Attacks have effects aside from immediate damage... draining a stat, preventing a stat from regenerating, preventing movement or attacking, stealing an item from the victim, suicide of the attacker, summoning more monsters, cursing an item... really simple stuff, actually. Some of them entail things happening on the clientside, which gets confusing of course when client and server are technically one (the standalone/singleplayer version)... but that just means take out networking and run "fullsim" (full simulation) and graphics code.

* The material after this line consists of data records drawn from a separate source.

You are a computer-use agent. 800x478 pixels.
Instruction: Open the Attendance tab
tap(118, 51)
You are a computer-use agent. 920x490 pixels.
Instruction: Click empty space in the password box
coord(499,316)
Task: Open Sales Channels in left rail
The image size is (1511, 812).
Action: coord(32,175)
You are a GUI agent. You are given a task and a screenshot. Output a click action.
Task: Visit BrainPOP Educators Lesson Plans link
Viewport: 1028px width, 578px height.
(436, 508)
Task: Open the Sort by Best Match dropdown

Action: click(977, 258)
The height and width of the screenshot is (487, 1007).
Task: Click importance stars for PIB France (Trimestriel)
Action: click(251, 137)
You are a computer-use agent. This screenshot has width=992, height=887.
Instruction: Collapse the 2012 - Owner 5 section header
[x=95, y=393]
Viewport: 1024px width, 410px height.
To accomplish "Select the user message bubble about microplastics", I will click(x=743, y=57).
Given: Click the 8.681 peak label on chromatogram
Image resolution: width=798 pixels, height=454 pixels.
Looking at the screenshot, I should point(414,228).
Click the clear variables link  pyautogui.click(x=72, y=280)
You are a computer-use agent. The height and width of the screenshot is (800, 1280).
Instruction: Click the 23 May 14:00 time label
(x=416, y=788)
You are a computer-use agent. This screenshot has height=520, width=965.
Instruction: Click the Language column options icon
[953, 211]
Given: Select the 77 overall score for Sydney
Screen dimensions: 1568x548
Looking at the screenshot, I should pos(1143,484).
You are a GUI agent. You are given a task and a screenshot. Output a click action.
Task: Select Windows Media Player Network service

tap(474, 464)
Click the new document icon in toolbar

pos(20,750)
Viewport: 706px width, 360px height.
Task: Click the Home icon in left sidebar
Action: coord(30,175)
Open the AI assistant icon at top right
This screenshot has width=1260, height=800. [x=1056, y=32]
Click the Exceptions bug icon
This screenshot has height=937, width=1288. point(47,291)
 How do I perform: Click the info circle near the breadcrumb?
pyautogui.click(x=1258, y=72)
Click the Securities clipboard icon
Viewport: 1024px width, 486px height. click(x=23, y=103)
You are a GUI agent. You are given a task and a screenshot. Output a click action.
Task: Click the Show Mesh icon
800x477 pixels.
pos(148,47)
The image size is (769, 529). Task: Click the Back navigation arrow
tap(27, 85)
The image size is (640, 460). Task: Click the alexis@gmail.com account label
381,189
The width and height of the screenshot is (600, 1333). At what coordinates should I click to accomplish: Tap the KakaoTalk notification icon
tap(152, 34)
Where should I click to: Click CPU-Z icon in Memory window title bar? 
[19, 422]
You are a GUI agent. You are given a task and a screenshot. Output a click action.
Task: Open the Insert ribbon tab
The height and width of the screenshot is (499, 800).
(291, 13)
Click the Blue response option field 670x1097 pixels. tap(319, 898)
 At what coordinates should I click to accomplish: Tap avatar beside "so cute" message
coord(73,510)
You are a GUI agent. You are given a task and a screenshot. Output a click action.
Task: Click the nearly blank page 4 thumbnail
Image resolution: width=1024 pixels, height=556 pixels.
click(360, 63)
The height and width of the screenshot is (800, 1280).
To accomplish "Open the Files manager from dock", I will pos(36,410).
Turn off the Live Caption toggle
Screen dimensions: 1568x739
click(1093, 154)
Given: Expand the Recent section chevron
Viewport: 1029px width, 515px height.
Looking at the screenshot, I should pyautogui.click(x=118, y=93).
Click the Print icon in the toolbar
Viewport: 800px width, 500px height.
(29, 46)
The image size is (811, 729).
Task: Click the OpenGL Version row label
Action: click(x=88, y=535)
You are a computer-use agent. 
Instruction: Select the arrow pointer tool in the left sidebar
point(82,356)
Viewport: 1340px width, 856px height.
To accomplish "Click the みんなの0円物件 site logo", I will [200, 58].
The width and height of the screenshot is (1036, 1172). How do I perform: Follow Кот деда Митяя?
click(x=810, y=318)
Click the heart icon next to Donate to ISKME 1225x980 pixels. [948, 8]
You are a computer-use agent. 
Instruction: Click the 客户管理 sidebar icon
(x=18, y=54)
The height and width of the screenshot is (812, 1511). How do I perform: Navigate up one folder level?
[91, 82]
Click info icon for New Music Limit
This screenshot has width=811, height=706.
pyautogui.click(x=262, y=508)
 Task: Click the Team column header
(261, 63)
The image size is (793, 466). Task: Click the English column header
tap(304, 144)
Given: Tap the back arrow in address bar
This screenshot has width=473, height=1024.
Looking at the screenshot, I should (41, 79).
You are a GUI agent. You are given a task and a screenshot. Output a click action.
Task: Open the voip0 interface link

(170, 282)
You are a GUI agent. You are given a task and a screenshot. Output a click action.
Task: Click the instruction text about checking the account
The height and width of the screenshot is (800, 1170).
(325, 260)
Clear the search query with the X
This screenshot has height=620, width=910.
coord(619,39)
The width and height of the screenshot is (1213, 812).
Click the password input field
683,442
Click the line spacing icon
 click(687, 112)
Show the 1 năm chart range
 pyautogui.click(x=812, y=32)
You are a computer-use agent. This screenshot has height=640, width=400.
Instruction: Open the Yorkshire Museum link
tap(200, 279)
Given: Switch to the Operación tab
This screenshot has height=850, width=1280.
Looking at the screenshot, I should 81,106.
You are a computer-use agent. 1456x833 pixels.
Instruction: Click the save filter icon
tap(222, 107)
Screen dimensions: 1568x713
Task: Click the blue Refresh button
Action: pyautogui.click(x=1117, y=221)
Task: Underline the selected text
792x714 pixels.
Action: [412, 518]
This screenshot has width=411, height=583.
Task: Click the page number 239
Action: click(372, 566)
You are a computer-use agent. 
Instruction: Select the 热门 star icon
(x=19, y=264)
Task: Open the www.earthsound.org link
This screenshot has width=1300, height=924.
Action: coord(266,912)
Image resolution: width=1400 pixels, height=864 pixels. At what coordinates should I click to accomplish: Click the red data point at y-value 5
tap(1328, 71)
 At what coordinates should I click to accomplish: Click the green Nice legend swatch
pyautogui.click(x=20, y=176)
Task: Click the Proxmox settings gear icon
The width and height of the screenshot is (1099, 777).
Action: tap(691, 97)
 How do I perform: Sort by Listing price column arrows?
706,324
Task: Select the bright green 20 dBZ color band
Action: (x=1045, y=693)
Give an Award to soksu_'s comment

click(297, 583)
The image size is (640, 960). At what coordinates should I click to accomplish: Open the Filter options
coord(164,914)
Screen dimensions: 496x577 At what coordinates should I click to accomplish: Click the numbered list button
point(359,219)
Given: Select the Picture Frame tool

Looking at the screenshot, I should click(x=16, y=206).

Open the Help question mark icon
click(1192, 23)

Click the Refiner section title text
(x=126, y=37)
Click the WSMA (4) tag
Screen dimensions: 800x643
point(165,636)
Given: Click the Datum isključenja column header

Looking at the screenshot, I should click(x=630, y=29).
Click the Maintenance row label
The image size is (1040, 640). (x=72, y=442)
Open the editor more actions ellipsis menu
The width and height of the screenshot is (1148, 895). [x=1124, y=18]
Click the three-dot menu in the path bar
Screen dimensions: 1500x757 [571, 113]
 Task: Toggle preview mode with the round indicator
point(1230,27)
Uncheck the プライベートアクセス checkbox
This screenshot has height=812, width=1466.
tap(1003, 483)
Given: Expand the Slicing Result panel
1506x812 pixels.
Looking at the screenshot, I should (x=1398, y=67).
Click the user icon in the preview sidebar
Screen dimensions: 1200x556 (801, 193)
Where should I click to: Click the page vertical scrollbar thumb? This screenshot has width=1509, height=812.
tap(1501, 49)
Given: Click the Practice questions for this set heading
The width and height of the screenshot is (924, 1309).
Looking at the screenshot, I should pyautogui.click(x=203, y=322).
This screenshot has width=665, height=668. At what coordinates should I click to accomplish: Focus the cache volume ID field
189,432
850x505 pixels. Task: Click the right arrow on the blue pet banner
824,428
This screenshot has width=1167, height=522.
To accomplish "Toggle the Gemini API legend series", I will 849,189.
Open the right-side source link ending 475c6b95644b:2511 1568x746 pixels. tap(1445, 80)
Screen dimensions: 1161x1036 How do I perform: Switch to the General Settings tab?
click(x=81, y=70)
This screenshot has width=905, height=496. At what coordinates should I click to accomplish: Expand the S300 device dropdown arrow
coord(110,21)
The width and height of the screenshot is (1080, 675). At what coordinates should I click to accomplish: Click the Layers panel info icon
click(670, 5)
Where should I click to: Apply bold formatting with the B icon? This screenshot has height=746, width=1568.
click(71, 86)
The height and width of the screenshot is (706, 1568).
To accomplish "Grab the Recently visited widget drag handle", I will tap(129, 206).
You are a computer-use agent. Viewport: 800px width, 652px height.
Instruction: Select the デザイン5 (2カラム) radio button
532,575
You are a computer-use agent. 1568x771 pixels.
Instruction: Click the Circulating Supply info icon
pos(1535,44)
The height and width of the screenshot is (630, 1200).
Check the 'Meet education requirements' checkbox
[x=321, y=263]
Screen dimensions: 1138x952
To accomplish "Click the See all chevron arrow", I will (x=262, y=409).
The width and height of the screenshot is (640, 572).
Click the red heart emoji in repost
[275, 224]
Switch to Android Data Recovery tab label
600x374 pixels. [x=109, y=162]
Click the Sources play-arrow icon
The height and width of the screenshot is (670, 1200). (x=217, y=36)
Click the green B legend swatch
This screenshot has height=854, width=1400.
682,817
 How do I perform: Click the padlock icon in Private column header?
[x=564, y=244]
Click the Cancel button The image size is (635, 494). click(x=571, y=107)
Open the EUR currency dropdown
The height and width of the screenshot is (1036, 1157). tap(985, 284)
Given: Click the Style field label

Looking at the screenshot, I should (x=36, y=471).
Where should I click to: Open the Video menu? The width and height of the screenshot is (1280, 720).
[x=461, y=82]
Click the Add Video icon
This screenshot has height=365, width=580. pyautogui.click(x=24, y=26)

The tough part seems to be my stage system. Right now, actions are split into 4 phases... PRE occurs only for human players, that's to figure out an action entirely, as in choosing what to drop or what ability to use. BEFORE happens only in fullsim (server or standalone, not multiplayer client) and ensures the action is valid. I also cheat a few times and perform fullsim-only things. Then ON and AFTER happen everywhere. Most graphical things occur in AFTER's, my new trick is to "inject" these actions into the appropriate object rather than muck about with a wacky event dispatch system or if (we're supposed to draw stuff) { then draw it }. So anyway, the stages presently:

stage 1: transform 'aim west' or whatever into a list of targets. "ranges" could be: adjacent, custom (for fun fireball effects), a straight line that terminates or continues as it hits targets, and a block shape. The challenge is that most of these ranges, even if the attack fails or doesn't hit anything, entail something being drawn. Stage 1 is called in BEFORE, so it's a tad messy to just send a list of map tiles to update if we're the server, yet... we do that! I'm thinking of determining targets in stage 1, serializing that information intelligently, and simulating stages 2 and 3 in ON and AFTER like normal.

stage 2: Ah, I remember why I split these. What about delayed attacks? We calculate targets as soon as the attack is requested, but we don't want to deduct HP and print messages until the attack would hit the right target. The timing right now is completely graphics-based, but it actually makes sense to separate this out a bit.. graphics and damage both depend on timing, which is a game-state concept. (The fireball travels at 1 square per 0.25 seconds) Confusingly, stage2 / ON also calculates damage.. That's problematic. Damage calculation involves random numbers often, so it's too late to distribute more information. But since all stats are maintained by the full-sim component and sent to the client if we're networking... things should still work out.

stage3: Pretty much run through effects. Oh, and this is where I was printing damage messages. Hrmm.

Well it's late now, but I have a better idea of what to rehaul in the morning, and I've given you a startling insight into my thinking process. My apologies.